Trabajemos para que no haya injusticia, pobres en el límite de la subsistencia, guerras, tráfico de drogas, niños abandonados; pero si, pese a nuestro empeño, sigue habiendo de todo esto, la Psicología como práctica social (dejemos ahora la discusión en torno a su estatuto epistemológico) puede hacer mucho para remediar sus efectos perniciosos. ¿Por qué pedirle más a un ejercicio profesional? Creo que no son necesarios psicólogos para enseñar que el futuro son los niños.

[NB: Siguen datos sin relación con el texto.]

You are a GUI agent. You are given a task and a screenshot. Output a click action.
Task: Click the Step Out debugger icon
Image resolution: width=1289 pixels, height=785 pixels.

Por otro lado, y esto es definitorio, debe quedar muy claro que contribuir a arreglar subjetividades es una cosa, importantísima sin dudas, pero que no pasa de eso: una ayuda individual, micro. Los problemas macro no se pueden resolver desde abordajes personales, subjetivos: son temas colectivos, que tocan a toda una sociedad. Los menores abandonados, en riesgo, hambreados, faltos de educación, golpeados, transformados en soldados o en objeto sexual, son problemas políticos, públicos, sociales. Por tanto, las soluciones a todo ello también deben ser políticas. Pero no en tanto acciones técnicas de “profesionales” de la política, sino como preocupaciones de todos nosotros por igual como miembros de una comunidad que nos pertenece por igual a todos.